I lift Sunday, Tuesday,Wednesday and either thursday and friday. I alternate between the three workouts:
Back/Shoulders
Back gets 3-5 exercises, deadlifts every other session. Shoulders get 3 exercises
Chest/Arms
Chest gets 4 exercises, arms get 3 each.
Legs
5-6(depends if I work calves, also dont count mobile/hip thrusts as part of it, as there more warm up stuff)
I alternate heavy and light training every session(one back session heavy, next high reps).
I ask because I was talkin to a “trainer” today and he said “You should do full body”. I told him those are hard for me because i train on back to back days.
Anyways, I didnt even respond going to other sites because they all have overtraining on there mind.
BTW, I eat 2-3 thousand calories a day and have been training for almost 6 years.
I’d put something for rear delts in there, and I don’t like your 10-12 reps one day, 15-20 the next, but to your overtraining question, as long as you’re eating enough and sleeping enough, it’s pretty hard to overtrain lifting 4 days/week. Actually it’s pretty hard to overtrain at all.
BTW your description of your diet as “I eat 2-3 thousand calories/day” makes me think you need to focus more on that.
My meal plan is eggs/whites with oatmeal. Post workout is shake with 50g protein and fruit. Then my last four meals are a lean protein with veggies and complex carbs. I also snack on almonds.
What do you think is wrong?
If you want a change you might do upper/lower split about 7 weeks than back to your split or similar.
For a change your heavy days might be 8 reps(10 for legs).

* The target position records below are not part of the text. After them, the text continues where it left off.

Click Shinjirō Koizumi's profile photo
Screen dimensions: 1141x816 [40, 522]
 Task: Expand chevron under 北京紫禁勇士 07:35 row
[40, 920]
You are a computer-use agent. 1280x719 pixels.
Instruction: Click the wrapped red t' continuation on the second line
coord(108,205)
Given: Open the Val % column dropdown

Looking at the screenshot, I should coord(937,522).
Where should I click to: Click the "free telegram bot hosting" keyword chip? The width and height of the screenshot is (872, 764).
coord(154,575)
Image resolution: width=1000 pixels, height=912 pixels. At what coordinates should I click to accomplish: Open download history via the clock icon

Overtraining might happen if you push to failure each and every set.
All the best!
[quote]Schwarzfahrer wrote:
My advice: try out a high frequency schedule -this site has hosts a few- and up your calories to about 5000.
[/quote]
You think he should bump up his calories from eating 2-3000 calories/day, to 5000? An extra 2-3000/day from what he’s eating now? That sounds like a great way to add some muscle and a lot of fat.
Your 10-12 reps one day and 15-20 reps the next day doesn’t make much sense. 5-8 one day and 10-12 the other day would make more sense, keeping in mind differences for different muscle groups/exercises (i.e. doing 12 reps on deadlifts doesn’t make much sense, neither does doing 5 reps on lateral raises).
And if you’re not gaining weight (assuming your goal is to add muscle), start eating more, like, add 500 or so calories to what you’re eating, and then adjust every couple weeks based on your own progress.